_Brano scelto:_

──────

L'animale morente di Philip Roth

di Silvia Giuberti

“Cominciò stranamente”: è il c’era una volta della vita stessa.

In cui tutto ciò che è considerato normale e ‘dentro’ gli schemi del reale ha, in verità, un’origine strana, etimologicamente ‘fuori’ dalla nostra capacità di comprensione. Eppure basta una metamorfosi, un inconsueto cambiamento della materia, perché il concetto di straordinario irrompa nella quotidianità: “Conosco quella prospettiva da cui ogni cosa appare terrificante e misteriosa. Rifletti sull’eternità, considera, se ne sei capace, l’oblio, e tutto diventa un portento”. Parole assennate di un seno. Prosperosa, portentosa e solitaria mole mammaria –settanta chili per un metro e ottanta di altezza- con tanto di nome, cognome e titolo: Professor David Kepesh.
Protagonista del romanzo “L’animale morente” di Philip Roth, il professore di letteratura Kepesh fece la sua prima apparizione nel racconto “Il seno”, pubblicato nel 1972 e proposto per la prima volta in Italia nel ’73 con il titolo –curiosa alternativa- “La mammella”.
Un inspiegabile arrossamento color ciliegia all’inguine, quattro ore di agonia – giusto a partire dalla mezzanotte, “l’ora delle trasformazioni in ogni storia dell’orrore che si rispetti”- e la filosofica lucidità del Professore si ritrova miscelata, tra ghiandole e adipe, in un improbabile e compromesso sistema di funzioni vitali la cui “architettura fondamentale…è quella di un seno di un mammifero femmina”.
Attenzione ai desideri più folli, potrebbero diventare realtà: è l’ammonimento di Kepesh che, opponendo l’ipotetica morale di una favola alla prosaica scientificità della “catastrofe endocrinopatica” siglata dal referto medico, confessa di aver invidiato in passato la complessa e armoniosa sensibilità erotica femminile. Ma “la realtà è più grandiosa. La realtà ha più stile”. E ragioni oscure che –senza fiaba né morale-mettono in gabbia i più arditi svolazzi della fantasia.

──────

_Esercizio:_
Prosegui il brano su «L'animale morente» di Philip Roth a partire dall'ultima frase riportata. I dati costituiscono un materiale a sé, indipendente dal brano su «L'animale morente».

_Dati forniti:_

──────

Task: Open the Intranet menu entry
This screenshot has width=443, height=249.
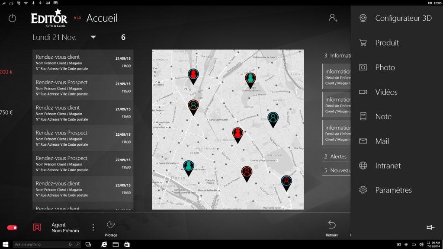Action: click(388, 166)
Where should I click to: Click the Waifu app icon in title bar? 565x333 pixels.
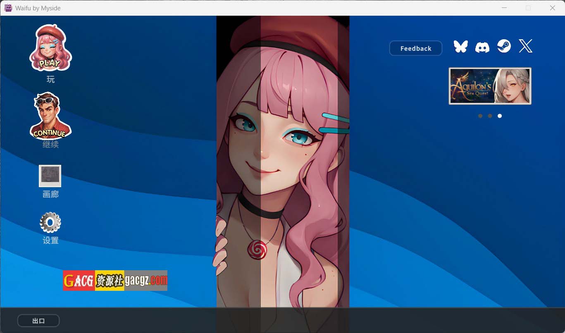pyautogui.click(x=8, y=8)
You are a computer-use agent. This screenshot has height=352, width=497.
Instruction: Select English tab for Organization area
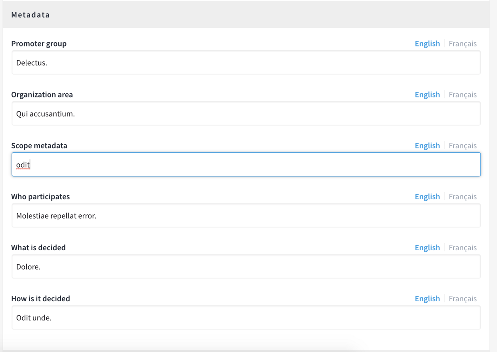[x=427, y=95]
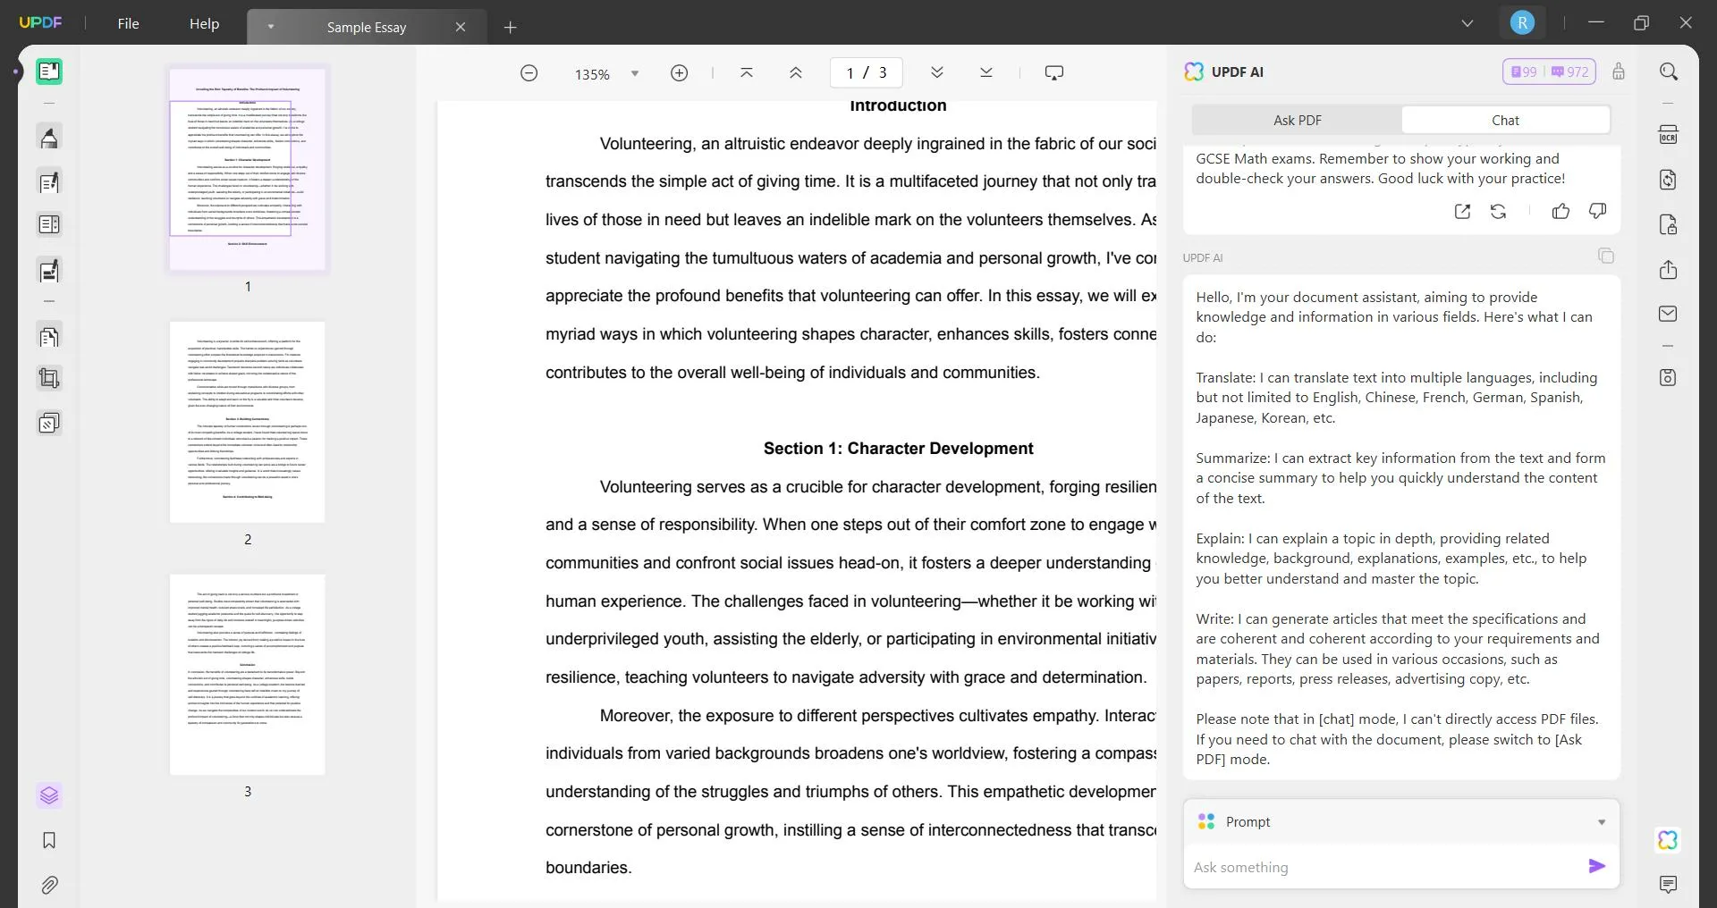Expand the tab list chevron in title bar

tap(1467, 23)
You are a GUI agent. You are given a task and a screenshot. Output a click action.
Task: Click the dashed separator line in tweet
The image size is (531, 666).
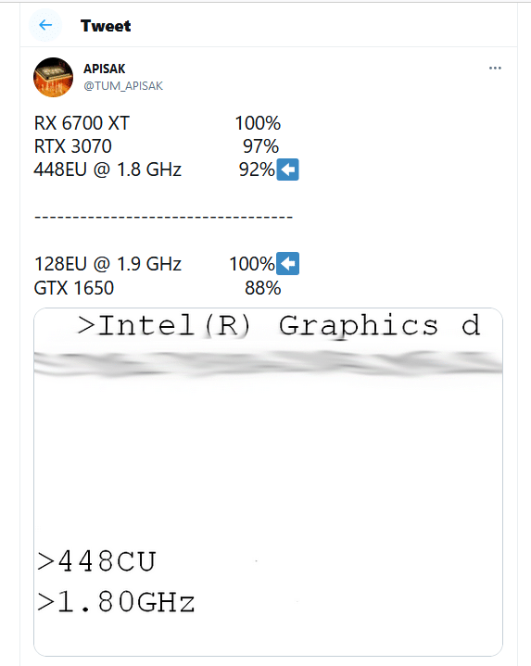163,217
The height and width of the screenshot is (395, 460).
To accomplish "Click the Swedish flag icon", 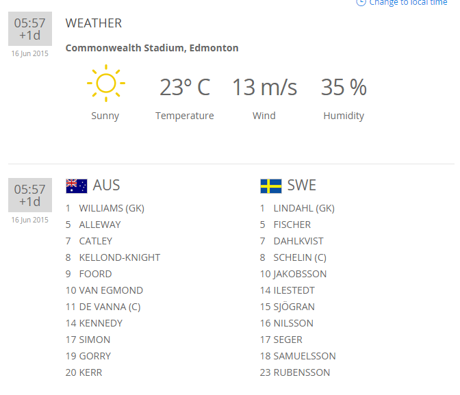I will [x=271, y=186].
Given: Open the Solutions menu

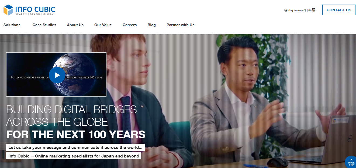Looking at the screenshot, I should (x=12, y=25).
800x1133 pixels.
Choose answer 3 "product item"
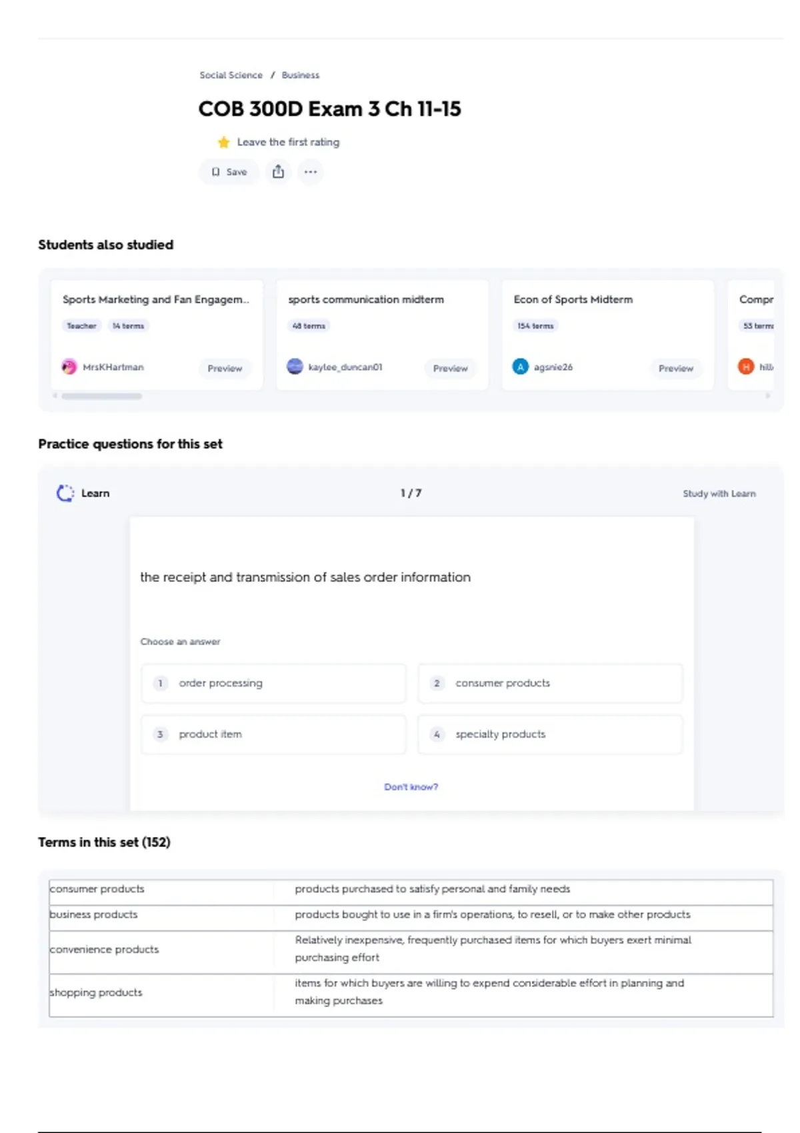click(x=273, y=734)
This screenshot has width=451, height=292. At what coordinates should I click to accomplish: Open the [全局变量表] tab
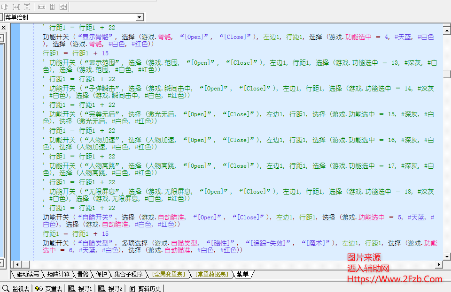coord(168,274)
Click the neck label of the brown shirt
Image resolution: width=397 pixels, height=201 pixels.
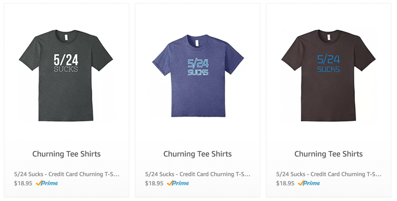tap(329, 38)
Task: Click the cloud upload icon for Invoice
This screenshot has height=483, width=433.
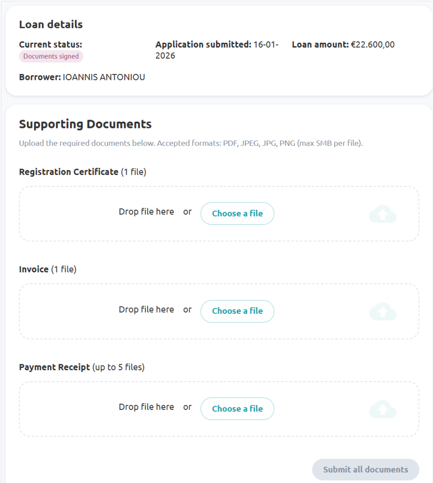Action: [x=382, y=312]
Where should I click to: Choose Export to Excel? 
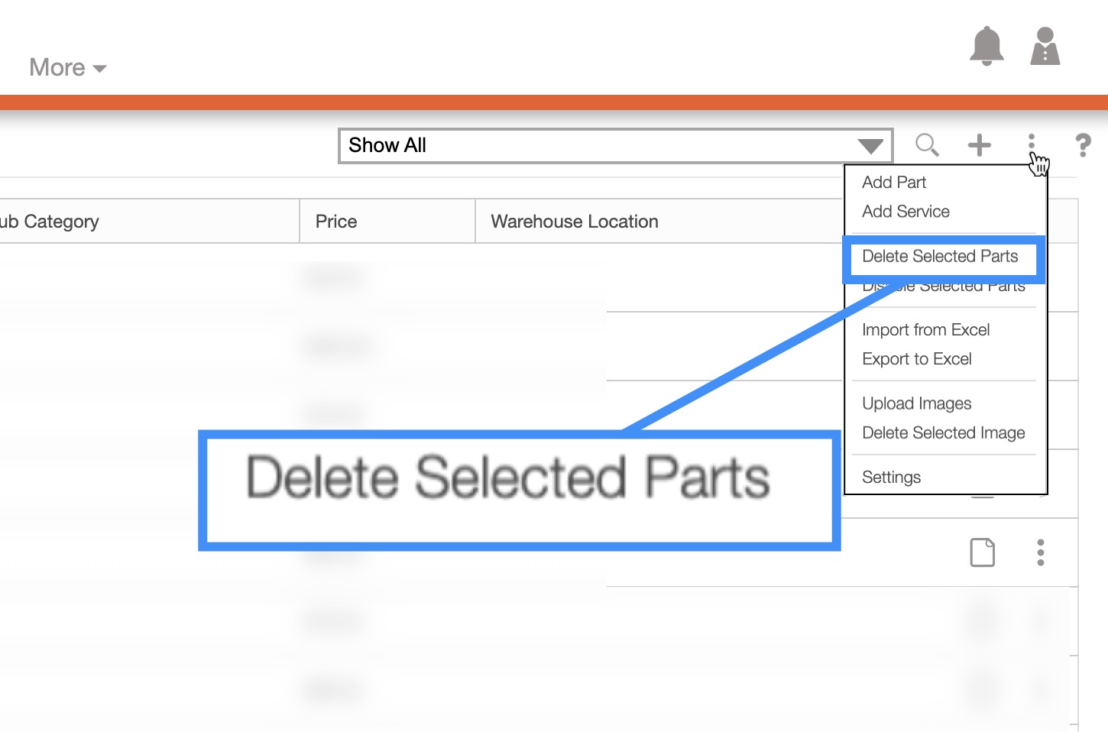click(916, 359)
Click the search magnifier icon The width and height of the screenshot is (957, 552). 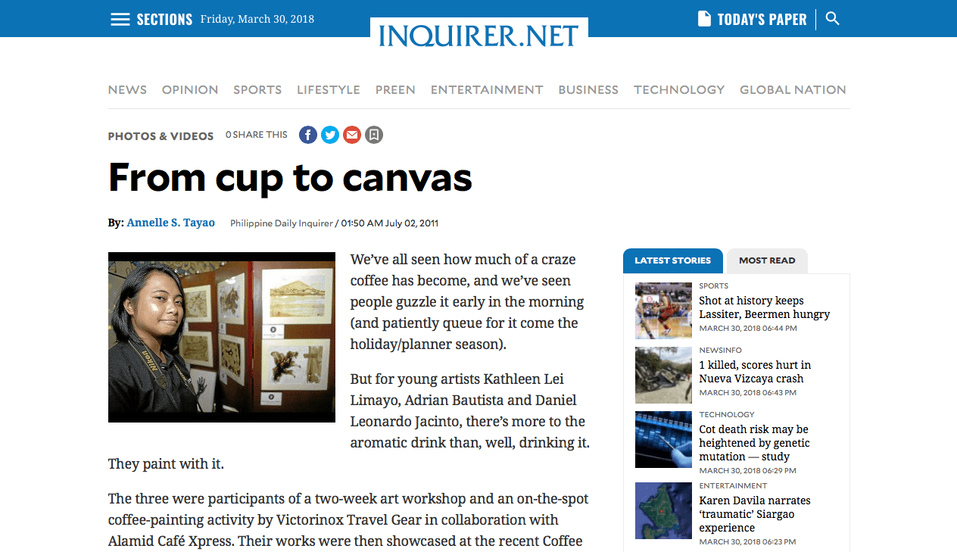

──────

_Risposta:_
Una soda gabbia di carne rosea e ipereccitabile. Parole e udito per comunicare con il mondo invisibile della stanza privata di una clinica, discreta custode –forse- di uno scherzo della natura cui è negata pure la fama mondiale e il sogno di una “Terra delle Opportunità”, di una felicità delirante a misura di Seno.
Senza doveri, una vita di domande e piaceri. Osceno, ingordo, insostenibile Piacere, che, pur tra spray anestetizzanti durante le abluzioni mattutine dell’infermiera Clark e massicce dosi di autocontrollo nelle prestazioni a tempo della mite e accondiscendente fidanzata Claire, stenta a scendere a patti con l’umano Kepesh, in lotta per la sopravvivenza in una giungla di eccitazione. Dove la Normalità stessa è trappola o finzione. Che sia l’imperturbabile appello alla “forza di carattere” e “volontà di vivere” dello psicanalista Klinger o gli aneddoti –matrimoni, traslochi o funerali di amici e conoscenti- che il padre racconta una volta la settimana nelle visite al figlio fatto seno.
Scomodare tutto, dunque, fuorché la Realtà: dalla psicanalisi (la metamorfosi come escamotage per non spezzare il rapporto di dipendenza dall’analista) all’arte (la parola fatta carne, per un’overdose delle grandi fantasie metamorfiche spacciate dagli amati Kafka, Gogol e Swift). Alla ricerca della Follia negata. Nessuna fissazione, recita il dottore. Un seno sano di mente.
Claustrofobico, surreale e impietosamente comico, il racconto stuzzica “il lato ridicolo” che -parola di Kepesh- sta in ogni catastrofe. Lasciando il sospetto che non occorra trasformarsi in seni o scarafaggi, in giganti o volti senza naso per adattarsi, traendone il legittimo piacere, a quella Metamorfosi che –tra banalità e portento- è la nostra vita.